- **Work request**: The lines below that include the word "Plant" are to be reported.

- **Records contained in a dataset**:
= Beginning of Section =
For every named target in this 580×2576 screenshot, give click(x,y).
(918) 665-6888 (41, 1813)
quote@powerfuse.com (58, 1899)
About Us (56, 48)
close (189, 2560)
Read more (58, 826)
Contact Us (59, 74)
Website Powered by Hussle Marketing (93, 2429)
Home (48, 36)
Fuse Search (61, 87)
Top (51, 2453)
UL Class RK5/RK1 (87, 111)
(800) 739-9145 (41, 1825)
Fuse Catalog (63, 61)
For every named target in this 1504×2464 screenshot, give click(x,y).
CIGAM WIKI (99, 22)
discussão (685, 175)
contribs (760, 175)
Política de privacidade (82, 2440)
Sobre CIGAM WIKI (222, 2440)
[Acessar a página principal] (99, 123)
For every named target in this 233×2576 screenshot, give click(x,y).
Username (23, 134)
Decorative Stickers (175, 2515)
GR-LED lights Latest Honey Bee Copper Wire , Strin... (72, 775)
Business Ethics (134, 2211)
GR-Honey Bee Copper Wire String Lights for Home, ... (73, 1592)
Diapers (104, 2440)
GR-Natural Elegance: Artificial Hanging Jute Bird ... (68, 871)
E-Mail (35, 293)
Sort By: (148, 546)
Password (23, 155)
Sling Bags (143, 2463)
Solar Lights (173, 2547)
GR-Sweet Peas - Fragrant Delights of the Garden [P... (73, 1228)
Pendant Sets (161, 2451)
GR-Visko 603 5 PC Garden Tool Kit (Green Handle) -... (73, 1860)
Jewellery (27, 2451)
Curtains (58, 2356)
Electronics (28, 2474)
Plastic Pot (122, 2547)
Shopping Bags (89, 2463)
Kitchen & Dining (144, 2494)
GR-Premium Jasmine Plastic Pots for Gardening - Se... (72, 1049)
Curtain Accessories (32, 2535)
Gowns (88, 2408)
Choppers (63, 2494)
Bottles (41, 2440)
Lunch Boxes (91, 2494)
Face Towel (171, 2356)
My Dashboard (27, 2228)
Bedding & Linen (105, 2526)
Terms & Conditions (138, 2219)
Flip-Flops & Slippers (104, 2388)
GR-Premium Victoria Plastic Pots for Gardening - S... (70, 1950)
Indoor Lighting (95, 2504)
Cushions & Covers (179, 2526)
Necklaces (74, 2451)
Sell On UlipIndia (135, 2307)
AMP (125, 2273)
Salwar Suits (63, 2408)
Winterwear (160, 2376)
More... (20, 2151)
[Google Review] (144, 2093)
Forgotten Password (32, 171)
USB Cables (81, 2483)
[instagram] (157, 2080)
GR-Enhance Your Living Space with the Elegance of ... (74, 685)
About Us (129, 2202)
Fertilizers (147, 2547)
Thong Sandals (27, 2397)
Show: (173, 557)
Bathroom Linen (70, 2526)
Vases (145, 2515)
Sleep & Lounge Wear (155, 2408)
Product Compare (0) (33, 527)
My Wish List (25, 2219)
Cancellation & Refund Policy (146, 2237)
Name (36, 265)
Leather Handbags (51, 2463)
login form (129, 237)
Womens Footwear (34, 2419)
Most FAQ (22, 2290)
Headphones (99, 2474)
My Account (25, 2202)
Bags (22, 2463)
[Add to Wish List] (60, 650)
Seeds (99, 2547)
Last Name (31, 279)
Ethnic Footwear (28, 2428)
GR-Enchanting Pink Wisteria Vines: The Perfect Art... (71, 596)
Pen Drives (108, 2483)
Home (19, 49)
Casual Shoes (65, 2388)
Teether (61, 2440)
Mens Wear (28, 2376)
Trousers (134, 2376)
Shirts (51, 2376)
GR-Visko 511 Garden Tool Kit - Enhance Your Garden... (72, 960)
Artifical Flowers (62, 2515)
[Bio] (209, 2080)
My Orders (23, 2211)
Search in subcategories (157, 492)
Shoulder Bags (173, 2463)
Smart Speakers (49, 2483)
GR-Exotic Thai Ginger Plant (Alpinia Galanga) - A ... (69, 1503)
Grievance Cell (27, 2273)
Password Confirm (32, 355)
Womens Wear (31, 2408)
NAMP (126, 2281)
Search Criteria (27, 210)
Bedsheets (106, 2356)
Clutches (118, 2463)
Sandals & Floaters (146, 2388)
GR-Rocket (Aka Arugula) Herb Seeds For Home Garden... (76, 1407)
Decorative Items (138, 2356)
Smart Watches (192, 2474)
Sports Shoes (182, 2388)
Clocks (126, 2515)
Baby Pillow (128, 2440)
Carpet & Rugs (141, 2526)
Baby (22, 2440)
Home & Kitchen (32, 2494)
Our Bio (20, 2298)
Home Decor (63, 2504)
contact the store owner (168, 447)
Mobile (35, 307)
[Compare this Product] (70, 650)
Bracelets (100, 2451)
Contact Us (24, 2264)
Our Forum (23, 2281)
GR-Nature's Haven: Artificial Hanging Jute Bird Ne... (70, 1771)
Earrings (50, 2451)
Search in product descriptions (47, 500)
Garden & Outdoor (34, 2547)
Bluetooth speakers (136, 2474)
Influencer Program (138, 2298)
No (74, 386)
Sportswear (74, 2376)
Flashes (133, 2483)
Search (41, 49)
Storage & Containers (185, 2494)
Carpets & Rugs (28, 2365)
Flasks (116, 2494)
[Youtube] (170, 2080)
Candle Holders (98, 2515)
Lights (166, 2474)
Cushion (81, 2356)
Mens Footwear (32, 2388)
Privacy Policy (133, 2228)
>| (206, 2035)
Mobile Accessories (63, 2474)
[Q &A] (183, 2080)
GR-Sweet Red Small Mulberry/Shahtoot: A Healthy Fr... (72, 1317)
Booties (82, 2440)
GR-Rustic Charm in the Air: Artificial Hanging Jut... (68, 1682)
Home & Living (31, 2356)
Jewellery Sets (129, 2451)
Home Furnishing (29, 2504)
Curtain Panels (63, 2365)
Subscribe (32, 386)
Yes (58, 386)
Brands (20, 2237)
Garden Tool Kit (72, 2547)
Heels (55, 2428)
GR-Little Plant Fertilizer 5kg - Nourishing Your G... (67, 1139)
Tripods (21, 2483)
= End of Section =
- **Final answer**:
GR-Exotic Thai Ginger Plant (Alpinia Galanga) - A ... (69, 1503)
GR-Little Plant Fertilizer 5kg - Nourishing Your G... (67, 1139)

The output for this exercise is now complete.